Architectural drawings are drawn to scale, so that relative sizes are correctly represented. The
scale is chosen both to ensure the whole building will fit on the chosen sheet size, and to show
the required amount of detail. At the scale of one eighth of an inch to one foot (1/96th) or the
metric equivalent 1 to 100, walls are typically shown as simple outlines corresponding to the
overall thickness. At a larger scale, half an inch to one foot (1/24th) or the nearest common
metric equivalent 1 to 20, the layers of different materials that make up the wall construction are
shown. Construction details are drawn to a larger scale, in some cases full size (1 to 1 scale).
Scale drawings enable dimensions to be 'read' off the drawing, i.e. measured directly. Imperial
scales (feet and inches), while lacking the simple logic of the metric system, are equally readable
using an ordinary ruler. On a one-eights inch to one foot scale drawing, the one-eighth divisions
on the ruler can be read off as feet. Architects normally use a scale ruler with different scales
marked on each edge. A third method, used by builders in estimating, is to measure directly off
the drawing and multiply by the scale factor. Dimensions can be measured off drawings made on
a stable medium such as vellum. All processes of reproduction introduce small errors, especially
now that different copying methods mean that the same drawing may be re-copied or copies
made in several different ways. Consequently dimensions need to be written ('figured') on the
drawing. The disclaimer "Do not scale off dimensions" is commonly inscribed on architects
drawings, to guard against errors arising in the copying process.
Standard views used in architectural drawing
Floor plan
A floor plan is the most fundamental architectural diagram, a view from above showing the
arrangement of spaces in building in the same way as a map, but showing the arrangement at a
particular level of a building. Technically it is a horizontal section cut though a building
(conventionally at three feet / one metre above floor level), showing walls, window and door
openings and other features at that level. The plan view includes anything that could be seen
below that level: the floor, stairs (but only up to the plan level), fittings and sometimes furniture.
Objects above the plan level (e.g. beams overhead) can be indicated as dotted lines.
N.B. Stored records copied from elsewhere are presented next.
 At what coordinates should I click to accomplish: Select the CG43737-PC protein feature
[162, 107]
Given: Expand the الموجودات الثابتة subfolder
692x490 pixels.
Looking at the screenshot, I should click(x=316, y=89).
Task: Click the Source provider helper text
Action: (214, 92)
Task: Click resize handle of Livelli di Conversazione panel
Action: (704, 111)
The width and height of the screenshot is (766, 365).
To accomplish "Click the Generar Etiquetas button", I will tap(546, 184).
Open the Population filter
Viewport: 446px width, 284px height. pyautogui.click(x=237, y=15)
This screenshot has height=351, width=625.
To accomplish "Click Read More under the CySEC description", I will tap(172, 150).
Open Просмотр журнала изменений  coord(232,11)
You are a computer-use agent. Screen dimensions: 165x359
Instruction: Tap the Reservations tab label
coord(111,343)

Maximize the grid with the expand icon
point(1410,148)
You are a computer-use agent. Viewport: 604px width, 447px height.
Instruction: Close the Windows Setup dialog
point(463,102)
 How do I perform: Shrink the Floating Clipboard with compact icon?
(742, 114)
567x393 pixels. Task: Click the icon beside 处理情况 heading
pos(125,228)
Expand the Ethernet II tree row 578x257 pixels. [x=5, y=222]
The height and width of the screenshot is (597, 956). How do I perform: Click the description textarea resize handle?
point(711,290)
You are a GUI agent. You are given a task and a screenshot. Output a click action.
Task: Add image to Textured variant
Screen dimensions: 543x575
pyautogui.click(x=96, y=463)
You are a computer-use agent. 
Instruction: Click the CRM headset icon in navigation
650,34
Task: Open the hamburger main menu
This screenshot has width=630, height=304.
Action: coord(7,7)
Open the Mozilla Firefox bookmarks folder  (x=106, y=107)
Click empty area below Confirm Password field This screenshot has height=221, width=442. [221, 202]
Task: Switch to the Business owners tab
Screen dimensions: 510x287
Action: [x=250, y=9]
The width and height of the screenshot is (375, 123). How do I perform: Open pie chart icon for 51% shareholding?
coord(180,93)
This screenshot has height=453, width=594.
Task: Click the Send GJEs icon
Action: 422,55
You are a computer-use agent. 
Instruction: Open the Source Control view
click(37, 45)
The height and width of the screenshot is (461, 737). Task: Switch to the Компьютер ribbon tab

Geometrically, plan view is defined as a vertical orthographic projection of an object on to a
horizontal plane, with the horizontal plane cutting through the building.
Site plan
A site plan is a specific type of plan, showing the whole context of a building or group of
buildings. A site plan shows property boundaries and means of access to the site, and nearby
structures if they are relevant to the design. For a development on an urban site, the site plan may
need to show adjoining streets to demonstrate how the design fits in to the urban fabric. Within
the site boundary, the site plan gives an overview of the entire scope of work. It shows the
buildings (if any) already existing and those that are proposed, usually as a building footprint;
roads, parking lots, footpaths, hard landscaping, trees and planting. For a construction project,
the site plan also needs to show all the services connections: drainage and sewer lines, water
supply, electrical and communications cables, exterior lighting etc. Site plans are commonly
used to represent a building proposal prior to detailed design: drawing up a site plan is a tool for
deciding both the site layout and the size and orientation of proposed new buildings. A site plan
is used to verify that a proposal complies with local development codes, including restrictions on
historical sites. In this context the site plan forms part of a legal agreement, and there may be a
requirement for it to be drawn up by a licenced professional: architect, engineer, landscape
architect or land surveyor.
Elevation
Elevation of the principal façade of the Panthéon, Paris
An elevation is a view of a building seen from one side, a flat representation of one façade. This
is the most common view used to describe the external appearance of a building. Each elevation
is labelled in relation to the compass direction it faces, e.g. the north elevation of a building is the
side that most closely faces north. Buildings are rarely a simple rectangular shape in plan, so a
typical elevation may show all the parts of the building that are seen from a particular direction.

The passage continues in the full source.